Your goal: Return exactly, and only, the lines from the line containing "Screen dimensions: 503x813" through the final line of the records below, both included.
——————————
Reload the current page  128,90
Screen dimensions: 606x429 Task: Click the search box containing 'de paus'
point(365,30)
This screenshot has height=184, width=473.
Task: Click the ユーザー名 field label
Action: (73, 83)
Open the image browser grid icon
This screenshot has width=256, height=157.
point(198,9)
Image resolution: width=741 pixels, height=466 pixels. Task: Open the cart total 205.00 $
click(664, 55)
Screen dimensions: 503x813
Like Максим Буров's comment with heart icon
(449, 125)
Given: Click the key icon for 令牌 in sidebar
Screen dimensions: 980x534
——————————
Exercise result:
Screen dimensions: 503x813
Like Максим Буров's comment with heart icon
(449, 125)
Given: Click the key icon for 令牌 in sidebar
Screen dimensions: 980x534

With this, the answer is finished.